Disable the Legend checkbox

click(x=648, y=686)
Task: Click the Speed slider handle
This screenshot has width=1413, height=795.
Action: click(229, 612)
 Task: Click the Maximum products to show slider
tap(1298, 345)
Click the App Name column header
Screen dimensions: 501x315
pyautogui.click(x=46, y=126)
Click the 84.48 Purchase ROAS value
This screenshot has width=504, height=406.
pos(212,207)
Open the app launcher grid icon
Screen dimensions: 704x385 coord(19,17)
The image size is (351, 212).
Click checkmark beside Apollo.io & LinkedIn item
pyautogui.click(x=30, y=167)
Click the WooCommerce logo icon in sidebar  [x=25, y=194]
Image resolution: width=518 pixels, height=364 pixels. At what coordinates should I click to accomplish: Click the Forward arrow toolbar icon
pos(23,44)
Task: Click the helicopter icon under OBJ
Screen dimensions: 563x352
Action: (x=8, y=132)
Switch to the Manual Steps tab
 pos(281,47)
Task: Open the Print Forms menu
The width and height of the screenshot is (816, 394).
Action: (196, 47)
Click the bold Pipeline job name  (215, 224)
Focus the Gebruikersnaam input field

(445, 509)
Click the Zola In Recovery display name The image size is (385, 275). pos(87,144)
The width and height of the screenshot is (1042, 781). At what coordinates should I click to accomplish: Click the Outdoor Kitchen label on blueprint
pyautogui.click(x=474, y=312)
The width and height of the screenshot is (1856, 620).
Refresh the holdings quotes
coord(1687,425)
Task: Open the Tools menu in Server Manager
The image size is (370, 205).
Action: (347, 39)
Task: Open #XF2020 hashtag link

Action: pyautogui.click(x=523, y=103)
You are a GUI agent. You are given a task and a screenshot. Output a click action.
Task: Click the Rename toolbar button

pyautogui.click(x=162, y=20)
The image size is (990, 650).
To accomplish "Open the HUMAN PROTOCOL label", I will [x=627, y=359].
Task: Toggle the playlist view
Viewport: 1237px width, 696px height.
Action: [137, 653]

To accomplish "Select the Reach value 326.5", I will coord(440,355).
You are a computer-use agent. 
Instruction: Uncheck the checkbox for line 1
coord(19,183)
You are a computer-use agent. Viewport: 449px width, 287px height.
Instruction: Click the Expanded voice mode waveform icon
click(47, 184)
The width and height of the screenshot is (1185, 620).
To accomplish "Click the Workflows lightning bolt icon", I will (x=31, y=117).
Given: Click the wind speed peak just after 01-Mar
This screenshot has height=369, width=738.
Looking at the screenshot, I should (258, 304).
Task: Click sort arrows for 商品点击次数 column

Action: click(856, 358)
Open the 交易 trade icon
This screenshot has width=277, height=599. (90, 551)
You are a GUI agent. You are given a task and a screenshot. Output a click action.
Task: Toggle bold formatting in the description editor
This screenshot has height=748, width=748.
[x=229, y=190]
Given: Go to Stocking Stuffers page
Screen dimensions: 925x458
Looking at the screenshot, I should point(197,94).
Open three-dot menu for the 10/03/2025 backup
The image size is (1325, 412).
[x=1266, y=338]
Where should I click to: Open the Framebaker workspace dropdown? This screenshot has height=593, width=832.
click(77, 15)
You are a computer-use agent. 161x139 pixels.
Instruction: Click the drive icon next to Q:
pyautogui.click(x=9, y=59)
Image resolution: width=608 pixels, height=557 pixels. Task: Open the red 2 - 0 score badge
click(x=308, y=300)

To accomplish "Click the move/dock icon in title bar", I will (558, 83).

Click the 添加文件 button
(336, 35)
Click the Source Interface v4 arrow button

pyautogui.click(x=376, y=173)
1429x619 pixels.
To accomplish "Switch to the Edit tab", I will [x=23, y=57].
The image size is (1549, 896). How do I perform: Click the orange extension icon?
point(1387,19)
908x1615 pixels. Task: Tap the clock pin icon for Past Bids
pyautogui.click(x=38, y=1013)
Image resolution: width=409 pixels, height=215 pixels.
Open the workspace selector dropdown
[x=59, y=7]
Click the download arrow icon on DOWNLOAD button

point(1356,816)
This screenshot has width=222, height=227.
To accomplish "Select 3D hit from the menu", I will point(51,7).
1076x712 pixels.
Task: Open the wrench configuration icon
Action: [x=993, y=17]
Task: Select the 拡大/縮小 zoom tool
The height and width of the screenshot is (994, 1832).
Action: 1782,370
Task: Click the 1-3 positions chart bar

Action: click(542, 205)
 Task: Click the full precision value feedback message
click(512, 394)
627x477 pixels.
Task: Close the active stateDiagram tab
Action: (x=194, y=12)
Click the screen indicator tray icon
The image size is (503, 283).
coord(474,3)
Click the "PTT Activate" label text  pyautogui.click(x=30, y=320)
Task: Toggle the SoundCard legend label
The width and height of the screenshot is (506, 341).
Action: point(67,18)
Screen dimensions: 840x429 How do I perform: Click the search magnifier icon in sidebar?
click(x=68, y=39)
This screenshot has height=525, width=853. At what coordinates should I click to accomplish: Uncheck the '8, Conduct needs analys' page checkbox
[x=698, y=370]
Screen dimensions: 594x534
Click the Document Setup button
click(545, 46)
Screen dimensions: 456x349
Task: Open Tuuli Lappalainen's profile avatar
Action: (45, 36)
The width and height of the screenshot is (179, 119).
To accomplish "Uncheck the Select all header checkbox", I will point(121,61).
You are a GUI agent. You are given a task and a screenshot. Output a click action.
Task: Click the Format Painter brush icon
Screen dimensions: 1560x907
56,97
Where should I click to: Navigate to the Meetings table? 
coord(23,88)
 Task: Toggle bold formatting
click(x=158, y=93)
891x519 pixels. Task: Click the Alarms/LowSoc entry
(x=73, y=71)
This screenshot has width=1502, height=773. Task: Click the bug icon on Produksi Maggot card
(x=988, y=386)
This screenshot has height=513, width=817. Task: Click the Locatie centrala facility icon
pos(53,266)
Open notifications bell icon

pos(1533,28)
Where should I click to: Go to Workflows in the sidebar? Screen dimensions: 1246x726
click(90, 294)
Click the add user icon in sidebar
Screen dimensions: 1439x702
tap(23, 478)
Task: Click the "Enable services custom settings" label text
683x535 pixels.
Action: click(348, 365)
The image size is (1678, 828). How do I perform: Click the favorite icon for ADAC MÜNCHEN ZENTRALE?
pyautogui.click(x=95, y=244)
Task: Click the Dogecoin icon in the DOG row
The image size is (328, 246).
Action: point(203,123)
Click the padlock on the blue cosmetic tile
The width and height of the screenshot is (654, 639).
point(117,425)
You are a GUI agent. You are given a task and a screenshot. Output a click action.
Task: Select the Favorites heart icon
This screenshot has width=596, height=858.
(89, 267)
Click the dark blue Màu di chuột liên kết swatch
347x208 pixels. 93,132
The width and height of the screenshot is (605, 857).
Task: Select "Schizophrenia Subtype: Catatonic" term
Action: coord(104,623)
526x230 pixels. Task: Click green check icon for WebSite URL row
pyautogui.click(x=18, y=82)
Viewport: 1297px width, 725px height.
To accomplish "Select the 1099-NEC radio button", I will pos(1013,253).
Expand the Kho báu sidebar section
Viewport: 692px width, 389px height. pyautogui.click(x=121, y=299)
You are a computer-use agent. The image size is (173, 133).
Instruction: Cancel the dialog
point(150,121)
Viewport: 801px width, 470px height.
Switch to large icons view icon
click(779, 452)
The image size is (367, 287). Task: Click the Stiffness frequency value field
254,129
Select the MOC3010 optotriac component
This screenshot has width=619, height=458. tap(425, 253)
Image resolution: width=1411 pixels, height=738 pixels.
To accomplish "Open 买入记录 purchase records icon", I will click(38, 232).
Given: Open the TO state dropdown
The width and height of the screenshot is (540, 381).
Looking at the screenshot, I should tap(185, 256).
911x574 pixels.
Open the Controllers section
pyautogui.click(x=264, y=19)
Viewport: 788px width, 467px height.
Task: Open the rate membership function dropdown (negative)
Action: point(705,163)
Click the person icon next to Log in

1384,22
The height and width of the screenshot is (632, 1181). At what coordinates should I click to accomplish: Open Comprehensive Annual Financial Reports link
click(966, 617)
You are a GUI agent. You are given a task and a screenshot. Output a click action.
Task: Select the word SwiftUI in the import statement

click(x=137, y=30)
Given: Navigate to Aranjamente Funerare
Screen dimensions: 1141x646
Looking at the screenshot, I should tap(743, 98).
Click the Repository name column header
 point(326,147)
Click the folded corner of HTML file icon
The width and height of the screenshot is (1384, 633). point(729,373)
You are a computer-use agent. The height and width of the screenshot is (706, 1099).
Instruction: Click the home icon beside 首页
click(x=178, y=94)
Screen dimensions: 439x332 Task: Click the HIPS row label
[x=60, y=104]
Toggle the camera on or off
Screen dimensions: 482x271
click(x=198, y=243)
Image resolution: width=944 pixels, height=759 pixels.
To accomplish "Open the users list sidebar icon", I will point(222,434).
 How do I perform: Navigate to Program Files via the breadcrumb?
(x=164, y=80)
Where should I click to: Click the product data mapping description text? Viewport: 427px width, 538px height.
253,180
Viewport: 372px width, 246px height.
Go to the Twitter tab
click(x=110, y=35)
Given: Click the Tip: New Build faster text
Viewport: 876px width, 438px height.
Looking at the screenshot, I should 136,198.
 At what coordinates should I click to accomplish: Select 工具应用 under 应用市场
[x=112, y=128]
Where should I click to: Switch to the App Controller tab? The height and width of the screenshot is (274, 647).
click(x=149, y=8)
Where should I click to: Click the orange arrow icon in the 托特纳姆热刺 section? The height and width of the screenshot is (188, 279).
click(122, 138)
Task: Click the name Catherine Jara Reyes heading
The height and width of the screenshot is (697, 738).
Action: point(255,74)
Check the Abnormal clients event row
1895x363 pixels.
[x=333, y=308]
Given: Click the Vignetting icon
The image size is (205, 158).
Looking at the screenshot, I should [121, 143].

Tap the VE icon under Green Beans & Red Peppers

● **YOUR GOAL**
Find every line in the entries above that contains the string "what", matching case exactly, and copy each of those lines.

● **OUTPUT OF THE TASK**
Image resolution: width=518 pixels, height=364 pixels. At what coordinates should I click to accomplish: Click the Forward arrow toolbar icon
The width and height of the screenshot is (1042, 781). At what coordinates should I click to accomplish: Click the Outdoor Kitchen label on blueprint
This screenshot has height=525, width=853. At what coordinates should I click to accomplish: Uncheck the '8, Conduct needs analys' page checkbox
The height and width of the screenshot is (632, 1181). At what coordinates should I click to accomplish: Open Comprehensive Annual Financial Reports link
 At what coordinates should I click to accomplish: Select 工具应用 under 应用市场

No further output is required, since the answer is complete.